Individuals / units
Most data sets consist of one or more values that are recorded from each of a set of individuals (or plants, plots of land, repetitions of an experiment or other 'units'). These individuals will vary in many ways other than the variables that are recorded.
There are two different ways in which data can be collected from these units.
Observational studies
Data are collected in an observational study if we passively record (observe) values from each unit.
Most observational studies are conducted by sampling units from some population.
Heights of fathers and sons
The scatterplot below describes the heights (inches) of a randomly selected group of 60 men at age 18 and their fathers' heights at the same age.
Click Take sample a few times to see the heights of other fathers and sons.
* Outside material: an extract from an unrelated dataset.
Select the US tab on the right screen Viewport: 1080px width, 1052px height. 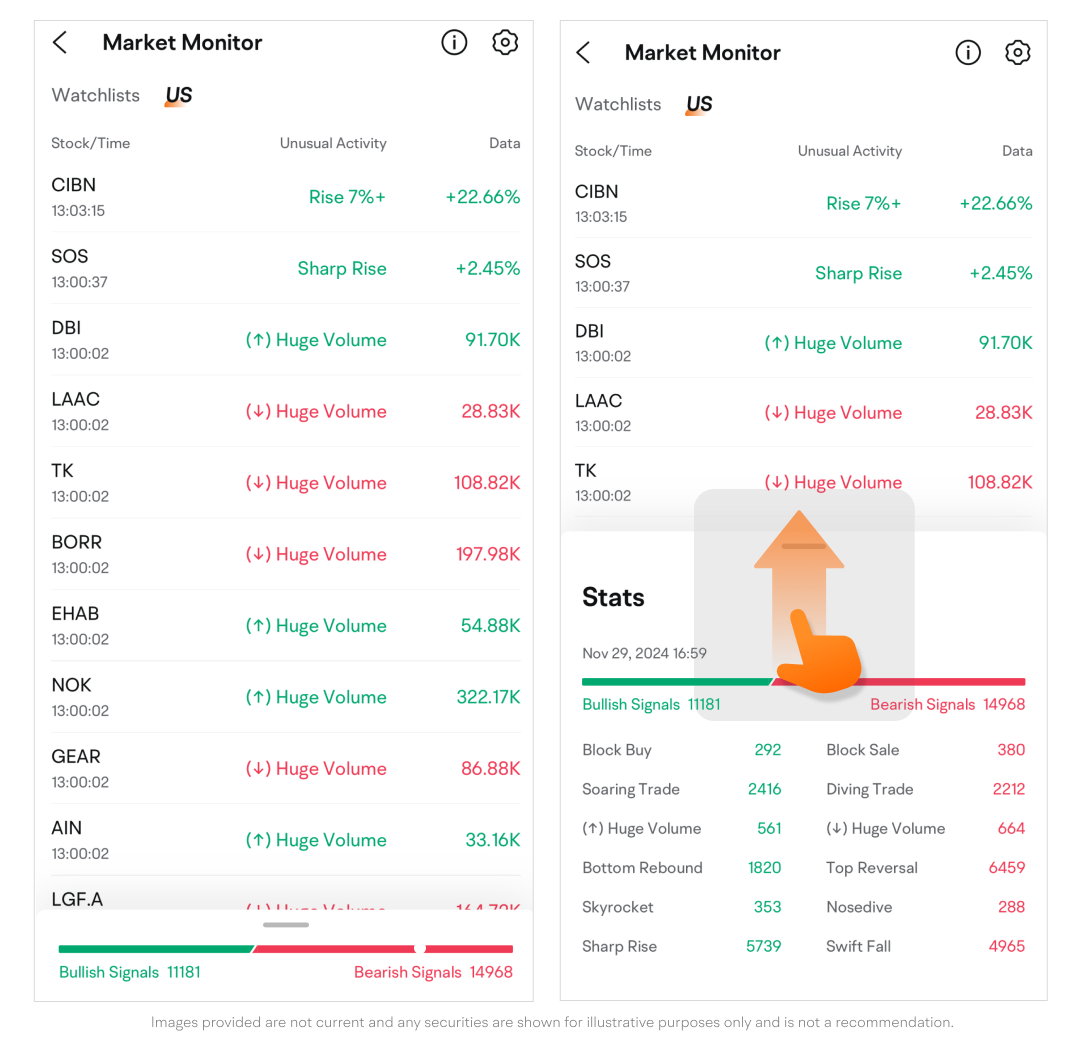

Observe that both variables vary from data set to data set since the data are observational.
Experiments
In an experiment, the researcher actively changes some characteristics of the units before the data are collected. The values of some variables are therefore under the control of the experimenter. In other words, the experimenter is able to choose each individual's values for some variables.
Type of experiment | Possible controlled variables |
---|---|
Agriculture | Fertiliser applied to plot of land Irrigation applied to plot Time of planting seeds |
Psychology | Time allowed to memorise text Type of stimulus in reaction-time test |
Industrial | Temperature of chemical reaction Quality of raw materials for a process |
Soy bean experiment
In an experiment, soybean plants were exposed to four different chronic levels of ozone. At each ozone level, soybean yield was measured from five different experimental units (soybean plants). The resulting data are displayed below.
This is experimental data since the agricultural researcher can control the ozone exposure of the different plants (the explanatory variable).
Click Take sample a few times to repeat the experiment and observe that the distribution of ozone concentrations remains the same — only the response (soy bean yield) changes in the repetitions of the experiment.